First, please create an account

Already have a Sophia account?

Paradoxes

Author: Sophia

what's covered

This tutorial will cover the topic of statistical paradoxes. Our discussion breaks down as follows:

1. Paradoxes
2. Benford’s Law
3. Exponential Growth
4. Simpson's Paradox

1. Paradoxes

Paradoxes are apparent contradictions in what you see versus what you expected to see. Specifically, the one that we're going to talk about in this tutorial is called Benford's Law, covered in the next section.

Statistics allows us to draw conclusions about things that we see. Sometimes, though, the phenomena that we see are counter to what we thought would happen. These seeming contradictions are called paradoxes. If we understand them better, we can improve as statistical thinkers.

EXAMPLE

Suppose that you were going to create a phony checking account and you wanted to set it up so that you could steal some money from people. To do so, you would need to create a checking account number for this phony account. For your fake account number, would it matter what number you selected as the first number?

You probably think that, no, it really wouldn't matter which number you choose as the first in your fake account number. All the numbers one through nine are equally likely to be selected for the first number, so if the account number is randomly selected, it wouldn’t really matter which number you selected first. That's your intuition.

However, your intuition that all the numbers 1-9 are equally likely to be selected for the first number is actually wrong. What's really the case is that checking account numbers are most likely to start with 1. In published data, checking account numbers and many other kinds of numbers are most likely to start with 1.

term to know

Paradox

An apparent contradiction between what our intuition tells us, and what is true in reality.

2. Benford’s Law

Benford's Law, also called the First Digit Law, says that the first number of most any real-life data, including financial reports, follow a pattern with the number 1 being the most likely, 2 being the next most likely, and so on in a specific order.

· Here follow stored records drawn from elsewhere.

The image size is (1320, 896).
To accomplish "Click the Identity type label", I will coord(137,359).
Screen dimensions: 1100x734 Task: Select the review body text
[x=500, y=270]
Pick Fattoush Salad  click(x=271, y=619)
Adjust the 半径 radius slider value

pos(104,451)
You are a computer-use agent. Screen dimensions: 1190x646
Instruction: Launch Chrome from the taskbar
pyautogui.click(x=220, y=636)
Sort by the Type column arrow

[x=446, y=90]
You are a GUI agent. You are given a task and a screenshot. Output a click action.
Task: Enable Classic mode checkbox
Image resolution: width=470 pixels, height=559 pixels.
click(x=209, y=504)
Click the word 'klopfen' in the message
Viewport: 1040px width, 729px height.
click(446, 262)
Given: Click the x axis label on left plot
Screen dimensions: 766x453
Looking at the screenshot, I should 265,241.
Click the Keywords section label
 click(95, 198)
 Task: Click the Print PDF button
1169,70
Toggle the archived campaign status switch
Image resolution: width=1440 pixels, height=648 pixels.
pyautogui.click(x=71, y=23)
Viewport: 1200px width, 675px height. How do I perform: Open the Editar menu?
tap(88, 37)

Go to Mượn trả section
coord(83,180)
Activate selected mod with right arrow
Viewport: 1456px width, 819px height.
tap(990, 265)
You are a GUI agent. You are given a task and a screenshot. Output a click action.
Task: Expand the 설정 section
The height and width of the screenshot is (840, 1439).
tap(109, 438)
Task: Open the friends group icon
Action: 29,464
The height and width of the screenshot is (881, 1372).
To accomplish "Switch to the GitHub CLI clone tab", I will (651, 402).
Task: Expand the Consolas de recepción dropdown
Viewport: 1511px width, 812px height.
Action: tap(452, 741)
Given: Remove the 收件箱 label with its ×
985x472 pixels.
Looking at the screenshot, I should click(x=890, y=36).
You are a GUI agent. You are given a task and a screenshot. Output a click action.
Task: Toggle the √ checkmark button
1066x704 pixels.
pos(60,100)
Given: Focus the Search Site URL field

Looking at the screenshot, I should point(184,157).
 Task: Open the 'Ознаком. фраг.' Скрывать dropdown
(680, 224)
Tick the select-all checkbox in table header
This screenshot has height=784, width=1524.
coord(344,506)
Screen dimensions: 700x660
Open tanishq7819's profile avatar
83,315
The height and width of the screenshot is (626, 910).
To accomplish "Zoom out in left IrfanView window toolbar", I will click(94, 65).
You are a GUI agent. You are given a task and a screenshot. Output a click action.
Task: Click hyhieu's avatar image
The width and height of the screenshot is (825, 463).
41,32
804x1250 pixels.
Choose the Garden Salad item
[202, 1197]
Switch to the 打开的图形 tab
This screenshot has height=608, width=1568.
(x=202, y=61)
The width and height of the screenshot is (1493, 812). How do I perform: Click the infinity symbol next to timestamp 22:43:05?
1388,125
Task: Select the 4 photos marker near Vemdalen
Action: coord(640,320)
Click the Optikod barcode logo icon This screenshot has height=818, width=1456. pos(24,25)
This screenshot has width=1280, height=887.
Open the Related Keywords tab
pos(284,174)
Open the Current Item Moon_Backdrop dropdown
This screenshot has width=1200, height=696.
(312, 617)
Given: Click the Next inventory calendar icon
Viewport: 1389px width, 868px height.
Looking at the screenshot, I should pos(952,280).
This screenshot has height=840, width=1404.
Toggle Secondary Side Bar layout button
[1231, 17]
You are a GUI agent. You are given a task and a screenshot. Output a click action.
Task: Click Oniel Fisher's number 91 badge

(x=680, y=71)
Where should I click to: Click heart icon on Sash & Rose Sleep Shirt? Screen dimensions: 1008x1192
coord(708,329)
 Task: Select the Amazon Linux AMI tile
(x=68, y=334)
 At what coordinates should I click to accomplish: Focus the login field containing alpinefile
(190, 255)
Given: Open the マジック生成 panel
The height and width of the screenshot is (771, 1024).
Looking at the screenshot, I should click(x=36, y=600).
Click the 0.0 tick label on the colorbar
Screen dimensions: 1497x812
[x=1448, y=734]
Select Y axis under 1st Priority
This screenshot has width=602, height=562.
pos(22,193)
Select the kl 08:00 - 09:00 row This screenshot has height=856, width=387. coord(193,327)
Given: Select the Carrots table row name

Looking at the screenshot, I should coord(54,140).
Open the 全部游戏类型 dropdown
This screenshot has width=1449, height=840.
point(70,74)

This law shows that only about 10% of account numbers will start with a four, whereas about 30% will start with a one.

Digit	Likelihood
1	30.1%
2	17.6%
3	12.5%
4	9.7%
5	7.9%
6	6.7%
7	5.8%
8	5.1%
9	4.6%

People who try to commit fraud by altering financial documents are more likely to use more 4's, 5's, and 6's, assuming all digits are equally likely. In reality, it's the number 1 that's the most likely as a lead number. Bedford's Law has been used to screen for criminal activity and fraud in financial transactions.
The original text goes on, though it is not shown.